The Plaintiff's defence is that the defence covers a significant portion of the suit. Secondly it amounts to an admission of part of the Plaintiff’s claim which is not barred by the statute of limitation. The Plaintiff contended that the question for determination is when the cause of action arose for purposes of computation of the six years. She concluded that it was on 15th December, 2010. With regard to the statutory interest/penalty, it was assessed on 30th June, 2014 and a period of two years expired on 30th June, 2016. The action was filed on 13th August, 2015 within the limitation period. The Plaintiff's Counsel further submitted that statutory penalty is computed on a monthly basis and continues to accrue and is therefore within the limitation period and recoverable in the suit.
Lastly the question is whether the letter inviting the Plaintiff for a meeting with the Defendant amounted to an acknowledgement of the claim. The letter is dated 17th June, 2013.
With regard to this submission that the Plaintiff discovered indebtedness of the Defendant on 15th December, 2010, the Defendant's submission is that the Plaintiff did not plead any grounds of exemption under Order 7 rules 6 of the Civil Procedure Rules and there are therefore no grounds for exemption of the Plaintiff from the limitation period.
With regard to the allegation of discovery of the cause of action the non-remittance of the statutory contributions, the Defendants Counsel submitted that the exemptions under section 25 (a) and (b) of the Limitation Act operate where the cause of action is founded on fraud or mistake. The cause of action should be based upon default of the Defendant or agent. There should be allegation of fraud on the part of the Defendant or agent. Thirdly, the action should be for relief from the consequences of the mistake; the period of limitation shall not begin to run until the Plaintiff discovers the fraud or the mistake. Fraud and mistake were not pleaded and therefore cannot be relied upon.
As far as the acknowledgement is concerned, it has to be clear and unequivocal. There was no acknowledgement of indebtedness by the Defendant.
With reference to the statutory penalty, the Defendants Counsel maintained that it could not continue to accrue where the claim is barred by the law of limitation. In the alternative, limitation operates to freeze the period caught by the law of limitation.
I have carefully considered the objections and the submissions of Counsel. The Plaintiff pleaded that the basis of the action is the discovery of non-remittance of statutory contributions at the end of 2010. The first question for consideration is whether, the cause of action arose at the end of 2010. The Plaintiff pleaded that the failure to remit was discovered by an audit/inspection report and it follows clearly that the Plaintiff was not aware that the Defendant was non-compliant with regard to the sum of Uganda shillings 51,236,513/=.
The first question for consideration is whether the discovery of the failure to remit is a mistake within the meaning of section 25 of the Limitation Act and therefore the cause of action, arises from the discovery of the mistake.

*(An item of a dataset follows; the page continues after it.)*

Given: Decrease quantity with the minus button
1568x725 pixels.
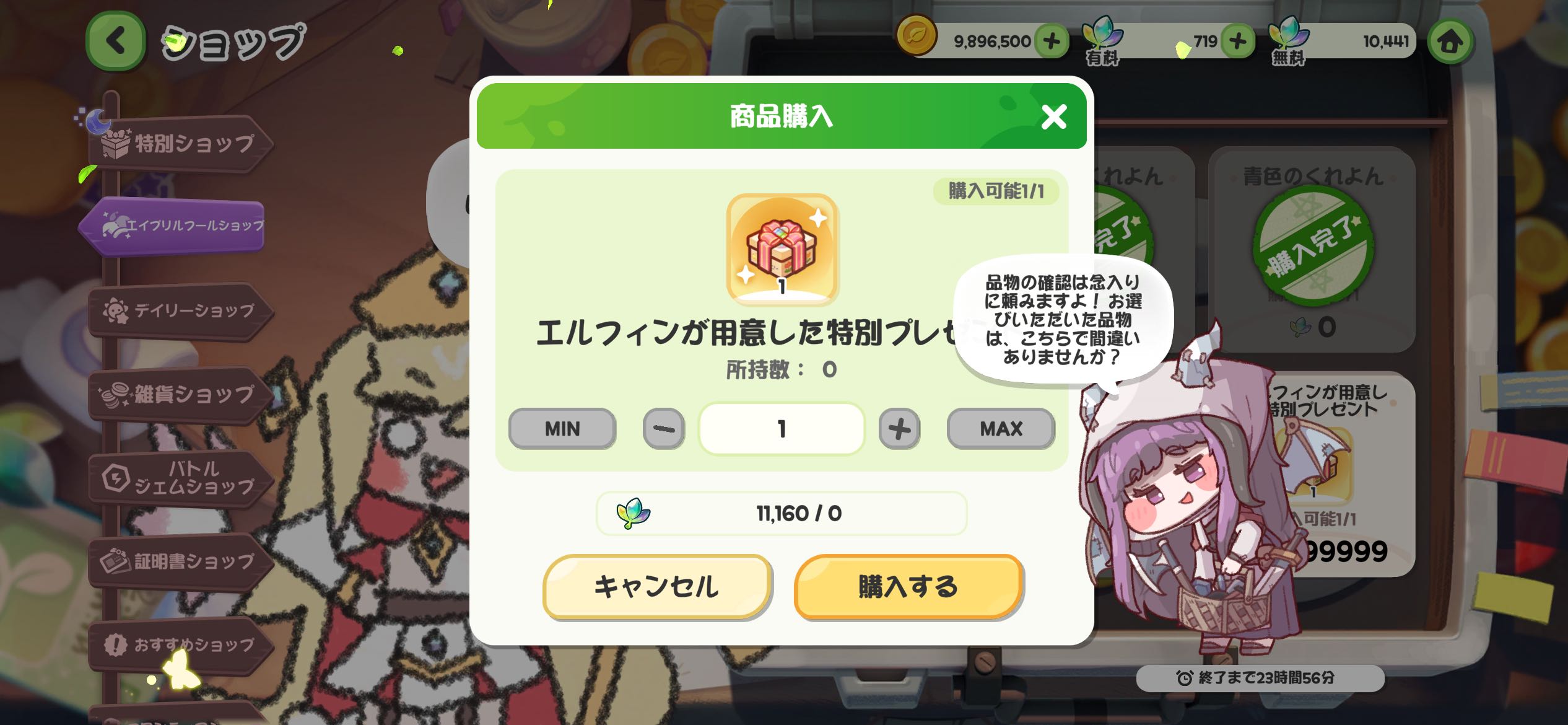Looking at the screenshot, I should click(663, 428).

Section 25 of the Limitation Act provides as follows:
“25. Postponement of limitation period in case of fraud or mistake.
Where, in the case of any action for which a period of limitation is prescribed by this Act, either—
(a) the action is based upon the fraud of the Defendant or his or her agent or of any person through whom he or she claims or his or her agent;
(b) the right of action is concealed by the fraud of any such person as is mentioned in paragraph (a) of this section; or
(c) the action is for relief from the consequences of a mistake, the period of limitation shall not begin to run until the Plaintiff has discovered the fraud or the mistake, or could with reasonable diligence have discovered it; but nothing in this section shall enable any action to be brought to recover, or enforce any charge against, or set aside any transaction affecting, any property which—
(d) in the case of fraud, has been purchased for valuable consideration by a person who was not a party to the fraud and did not at the time of the purchase know or have reason to believe that any fraud had been committed; or
(e) in the case of mistake, has been purchased for valuable consideration, subsequently to the transaction in which the mistake was made, by a person who did not know or have reason to believe that the mistake had been made.”
I have carefully considered the above provision and the only question for determination is whether the right of action was concealed. The Plaintiff’s case is based on the right of action being concealed by the fraud or misrepresentation of the Defendant. The rules of pleading under Order 6 rule 3 of the Civil Procedure Rules require allegations of fraud and misrepresentation against the Defendant to be specifically pleaded and proved. The cited rule requires all cases where the party pleading relies on any misrepresentation, fraud, breach of trust, wilful default or undue influence to give particulars of the fraud and other causes of action mentioned in the rule. I agree with the authorities which enforce the provisions of Order 6 rule 3 of the CPR that particulars of fraud or misrepresentation have to be pleaded before they can be considered. The Plaintiff can only rely on the discovery of fraud or misrepresentation to avoid the law of limitation if pleaded.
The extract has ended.